INTERNET-DRAFT Mingui Zhang
Intended Status: Proposed Standard Xudong Zhang
Expires: May 3, 2012 Donald Eastlake
Huawei
October 31, 2011
TRILL IS-IS MTU Negotiation
draft-zhang-trill-mtu-negotiation-01.txt
Abstract
The IETF TRILL protocol provides least cost pair-wise layer 2 data
forwarding by using IS-IS link state routing. This document defines a
new link MTU size negotiation mechanism to update the TRILL documents
"Routing Bridges (RBridges): Base Protocol Specification" and
"Routing Bridges (RBridges): Adjacency".
Status of this Memo
This Internet-Draft is submitted to IETF in full conformance with the
provisions of BCP 78 and BCP 79.
Internet-Drafts are working documents of the Internet Engineering
Task Force (IETF), its areas, and its working groups. Note that
other groups may also distribute working documents as
Internet-Drafts.
Internet-Drafts are draft documents valid for a maximum of six months
and may be updated, replaced, or obsoleted by other documents at any
time. It is inappropriate to use Internet-Drafts as reference
material or to cite them other than as "work in progress."

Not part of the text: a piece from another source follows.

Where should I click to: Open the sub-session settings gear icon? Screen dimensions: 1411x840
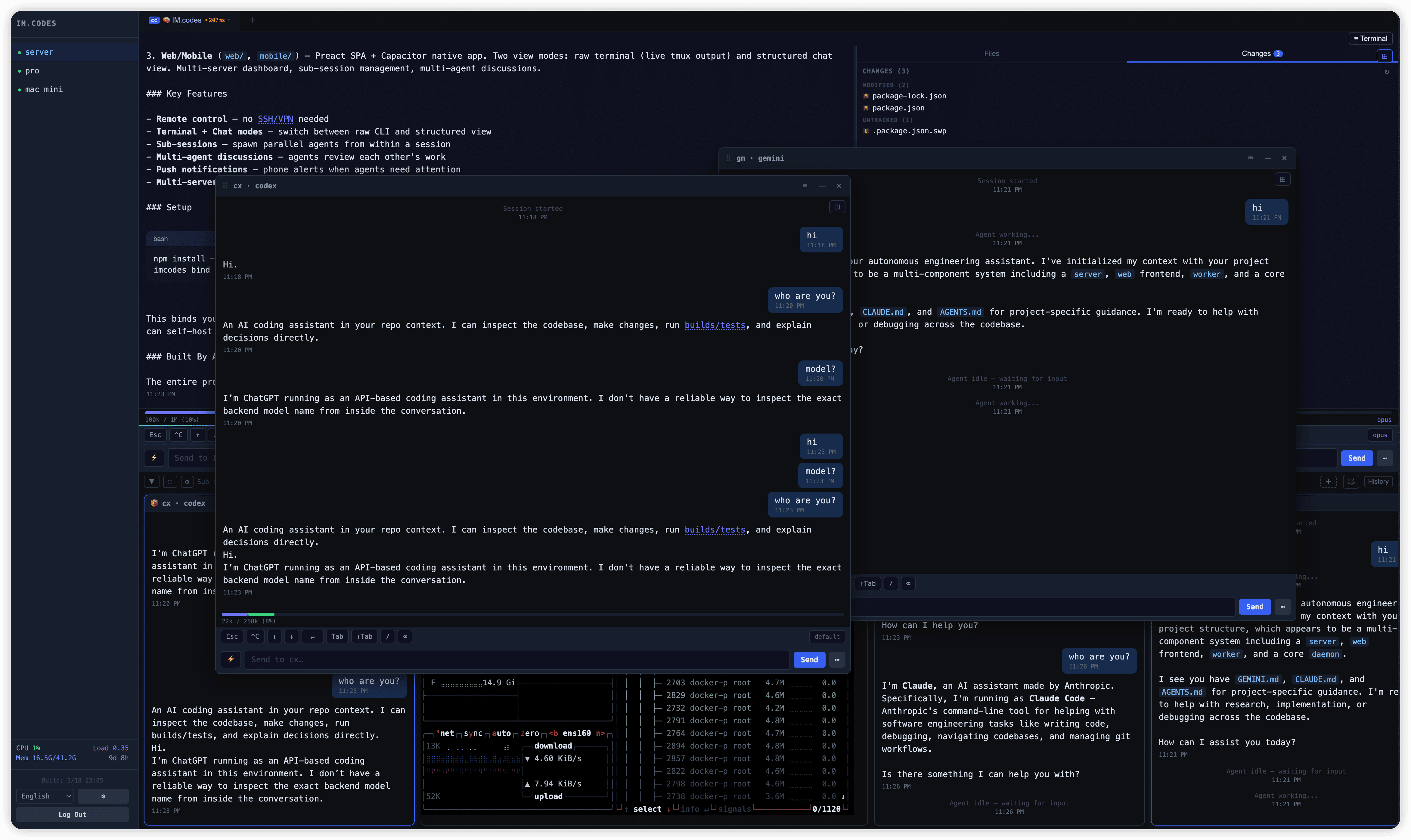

The list of current Internet-Drafts can be accessed at
http://www.ietf.org/1id-abstracts.html
The list of Internet-Draft Shadow Directories can be accessed at
http://www.ietf.org/shadow.html
Copyright and License Notice
Copyright (c) 2011 IETF Trust and the persons identified as the
document authors. All rights reserved.
This document is subject to BCP 78 and the IETF Trust's Legal
Provisions Relating to IETF Documents
(http://trustee.ietf.org/license-info) in effect on the date of
publication of this document. Please review these documents
Mingui Zhang Expires May 3, 2012 [Page 1]
INTERNET-DRAFT MTU Negotiation October 31, 2011
carefully, as they describe your rights and restrictions with respect
to this document. Code Components extracted from this document must
include Simplified BSD License text as described in Section 4.e of
the Trust Legal Provisions and are provided without warranty as
described in the Simplified BSD License.
Table of Contents
1. Introduction . . . . . . . . . . . . . . . . . . . . . . . . . 3
1.1. Content . . . . . . . . . . . . . . . . . . . . . . . . . . 3
1.2. Terminology . . . . . . . . . . . . . . . . . . . . . . . . 3
2. Issues of Link MTU Testing . . . . . . . . . . . . . . . . . . 3
2.1. Global Dependence . . . . . . . . . . . . . . . . . . . . . 4
2.2. Concealing Wrong Configuration . . . . . . . . . . . . . . 4
3. TRILL IS-IS MTU Negotiation . . . . . . . . . . . . . . . . . . 5
3.1. Determination of Lz . . . . . . . . . . . . . . . . . . . . 5
3.3. Link MTU Size Testing Algorithm . . . . . . . . . . . . . . 6
3.4. Re-determining Campus-Wide Sz . . . . . . . . . . . . . . . 7
3.5. Relationship between Port MTU and Sz . . . . . . . . . . . 8
3.6. LSP Synchronization . . . . . . . . . . . . . . . . . . . . 8
4. Determining Link Traffic MTU Size . . . . . . . . . . . . . . . 8
5. Security Considerations . . . . . . . . . . . . . . . . . . . . 9
6. IANA Considerations . . . . . . . . . . . . . . . . . . . . . . 9
7. References . . . . . . . . . . . . . . . . . . . . . . . . . . 9
7.1. Normative References . . . . . . . . . . . . . . . . . . . 9
7.2. Informative References . . . . . . . . . . . . . . . . . . 9
Author's Addresses . . . . . . . . . . . . . . . . . . . . . . . . 10
Mingui Zhang Expires May 3, 2012 [Page 2]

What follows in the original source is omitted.